### [WHAT THE TASK ASKS]
Search the material below for lines containing the string "agent", and copy every one you find.
******************************
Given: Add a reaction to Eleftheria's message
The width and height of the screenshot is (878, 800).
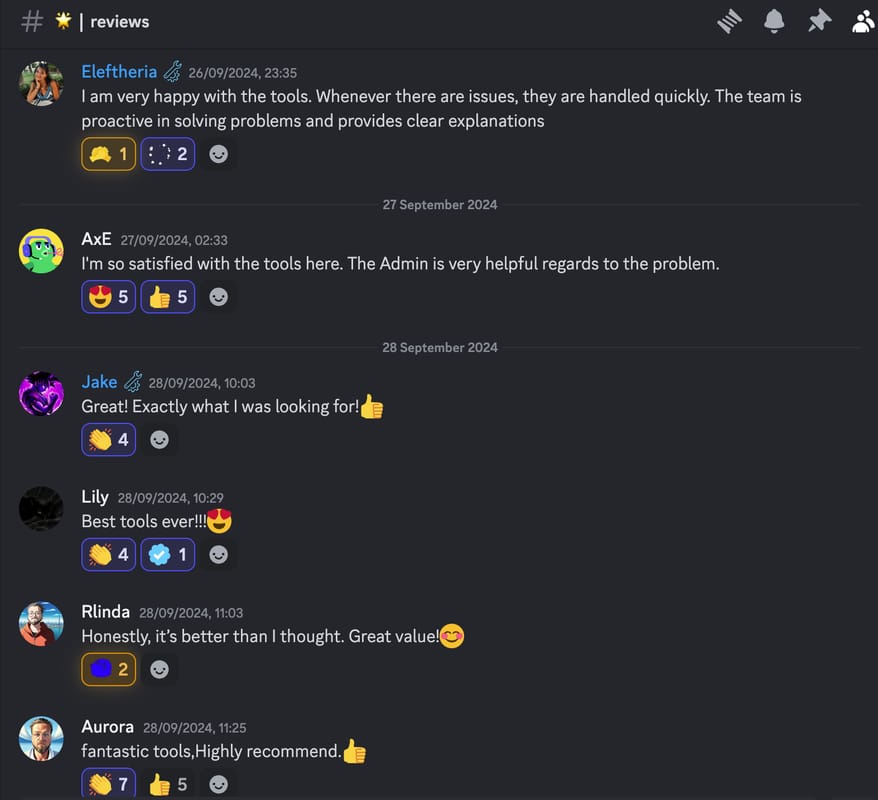Looking at the screenshot, I should coord(218,154).
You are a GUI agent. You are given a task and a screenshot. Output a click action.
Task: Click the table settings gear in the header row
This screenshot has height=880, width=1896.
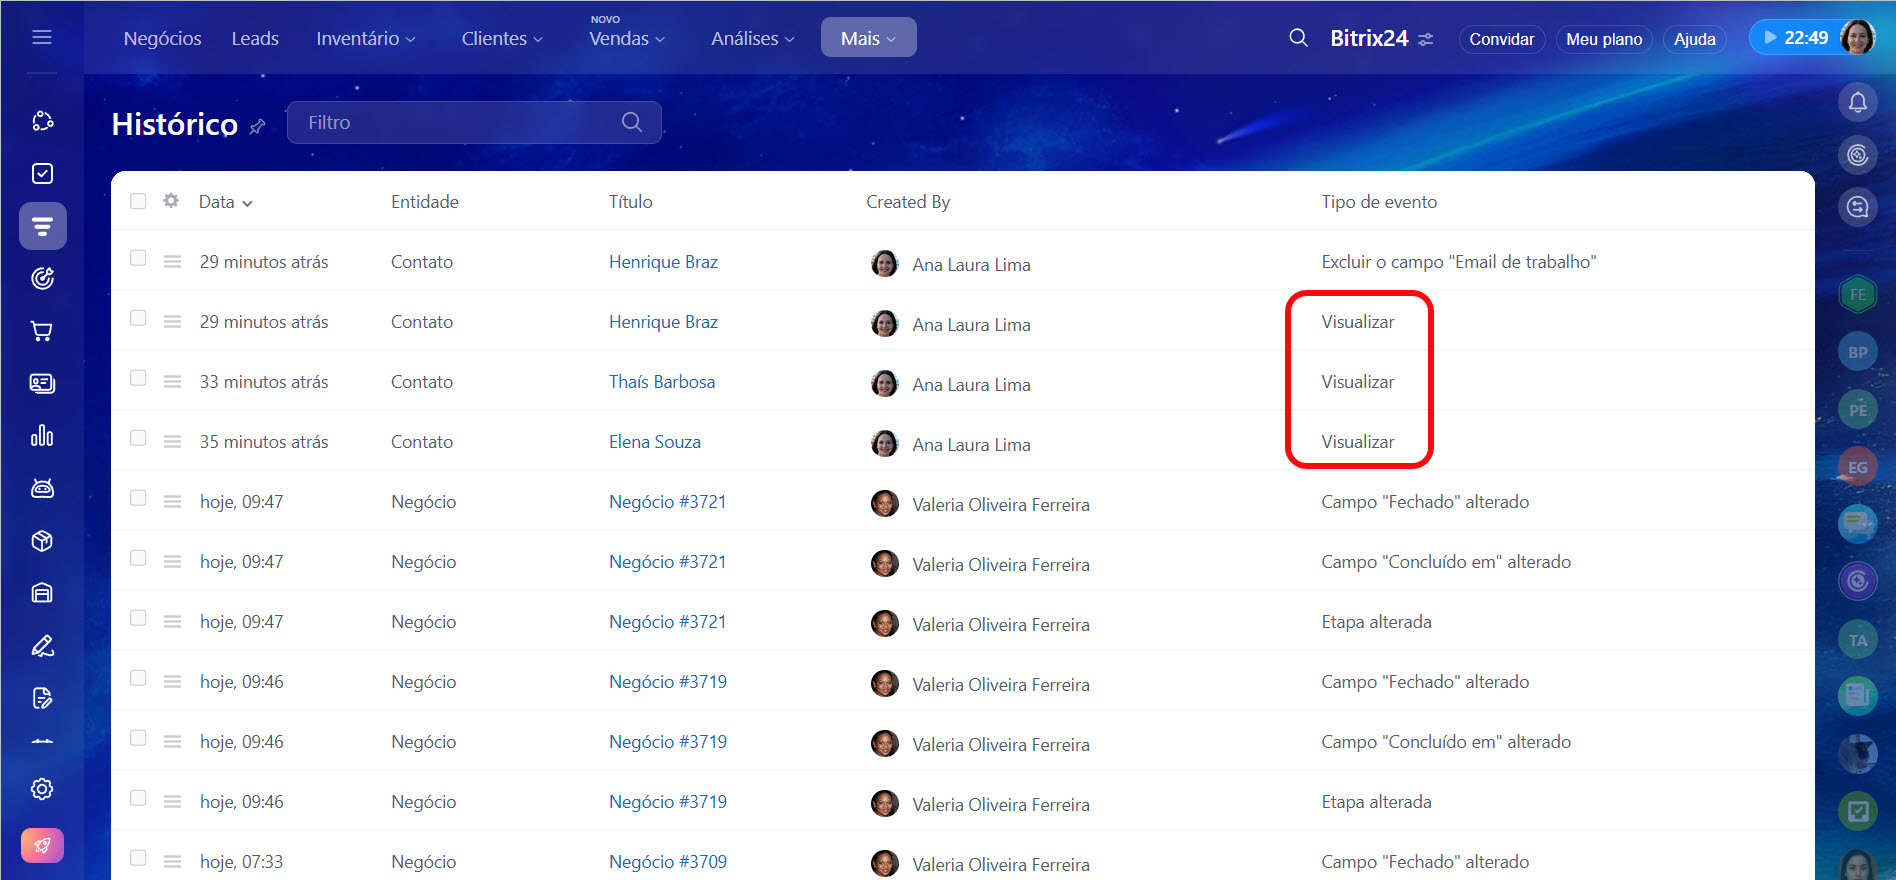click(171, 201)
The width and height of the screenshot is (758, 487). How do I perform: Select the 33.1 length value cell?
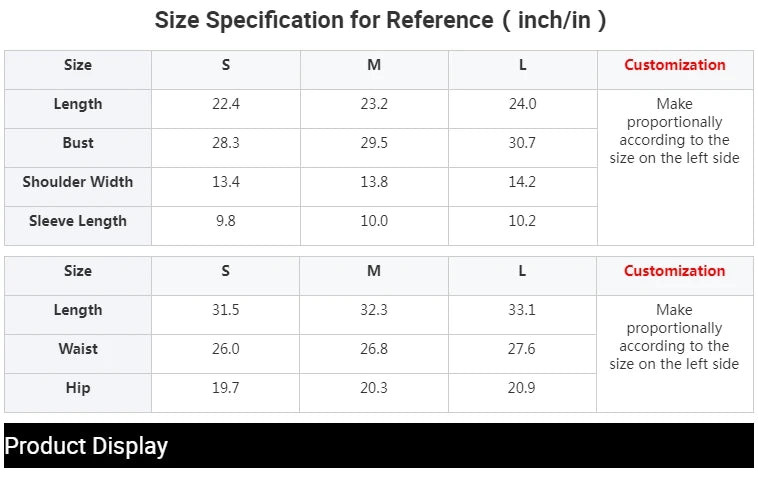[x=522, y=310]
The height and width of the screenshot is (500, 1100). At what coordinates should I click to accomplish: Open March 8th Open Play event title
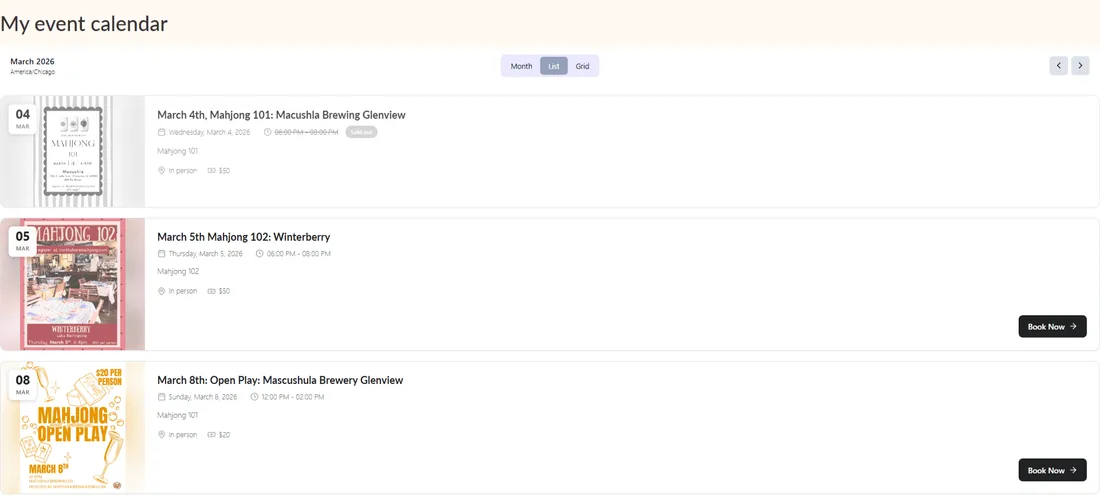click(280, 380)
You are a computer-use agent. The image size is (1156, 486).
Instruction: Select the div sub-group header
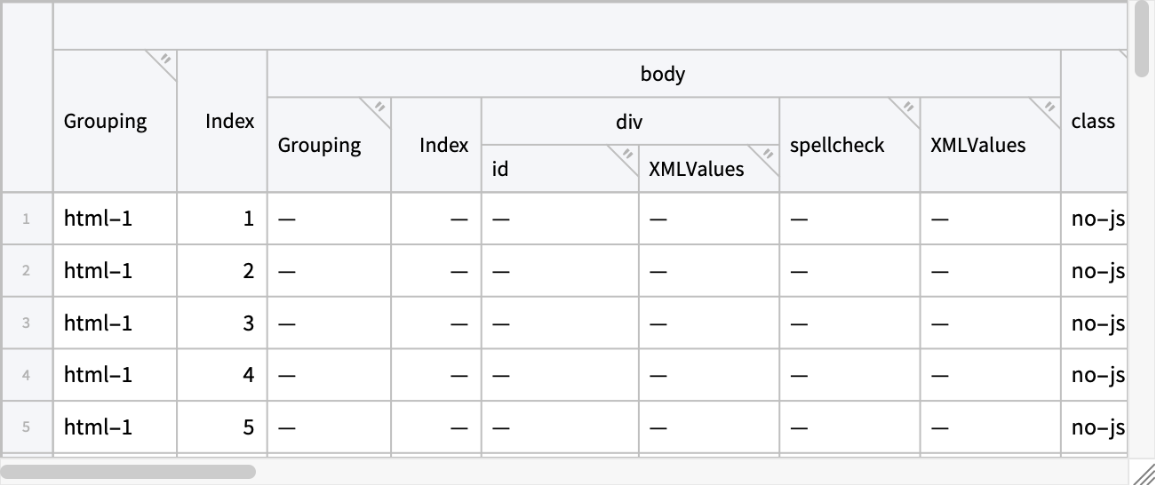(628, 121)
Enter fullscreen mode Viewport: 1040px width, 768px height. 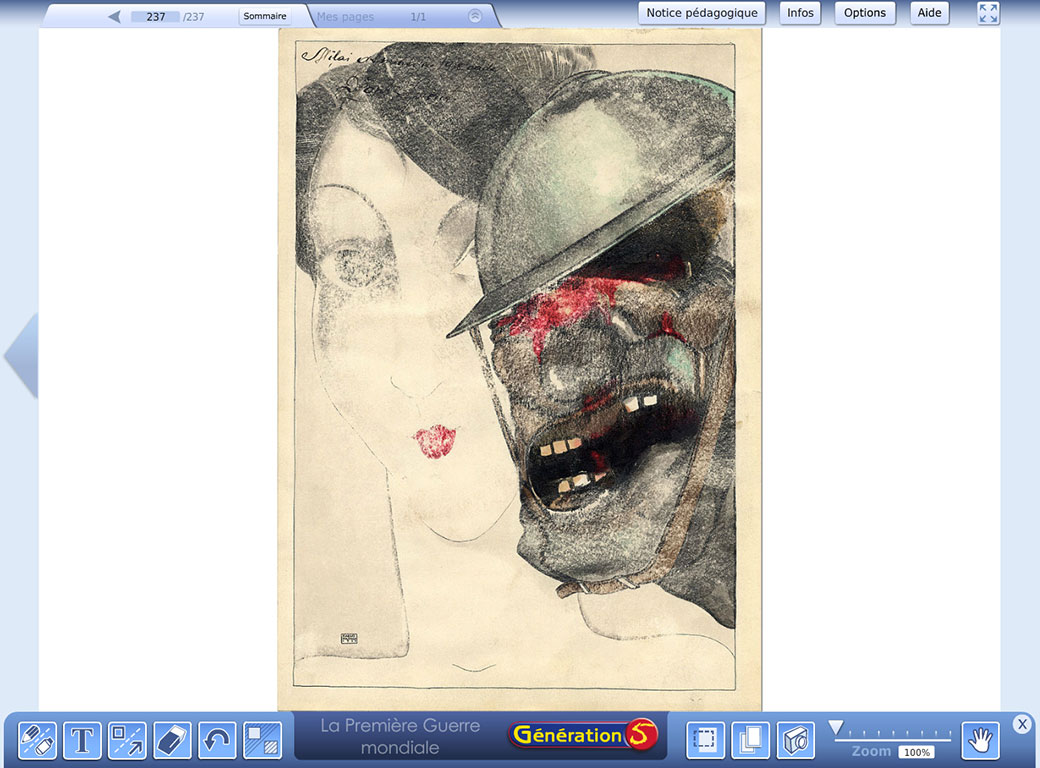pos(988,13)
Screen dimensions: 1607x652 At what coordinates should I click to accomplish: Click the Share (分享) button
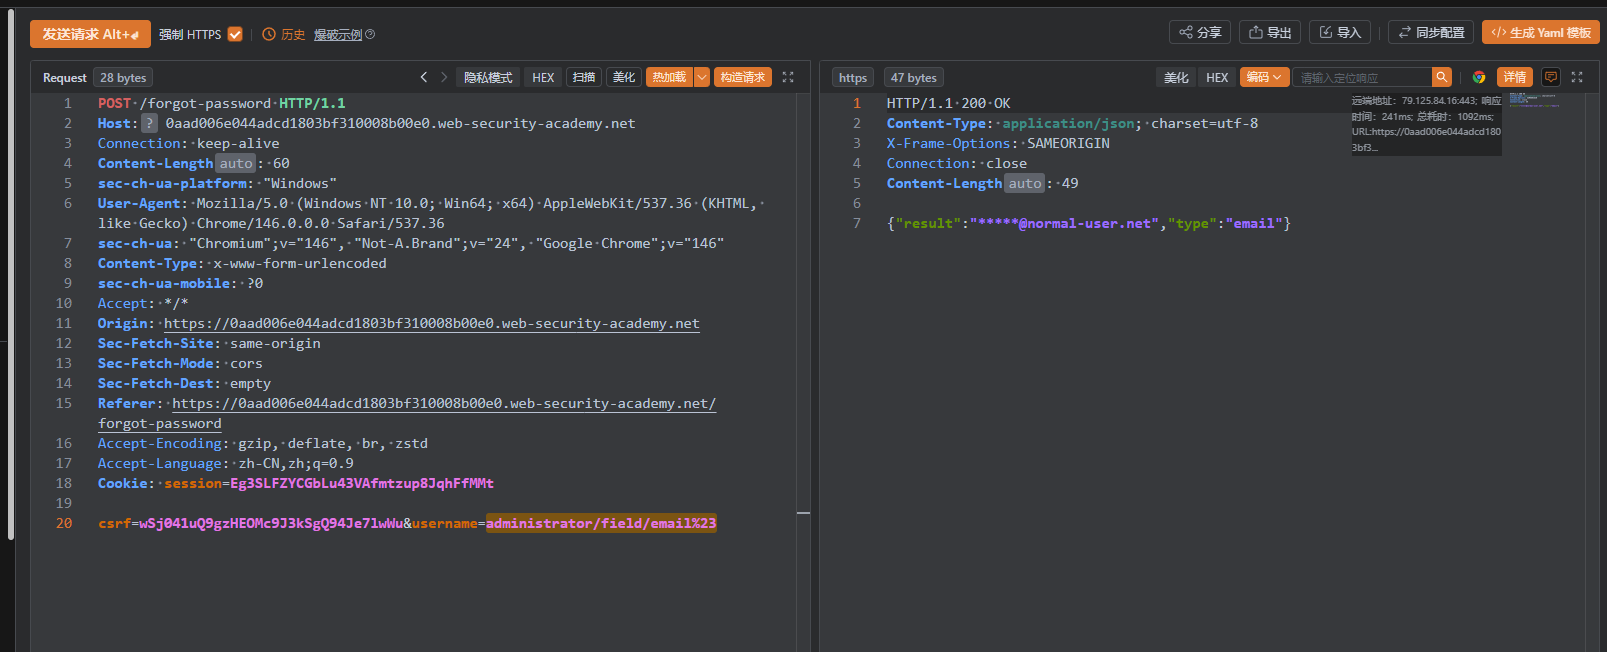click(x=1200, y=33)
******************************
### [ANSWER TO THIS TASK]
You are a GUI agent. You are given a task and a screenshot. Output a click action.
You are a computer-use agent. The image size is (1156, 486).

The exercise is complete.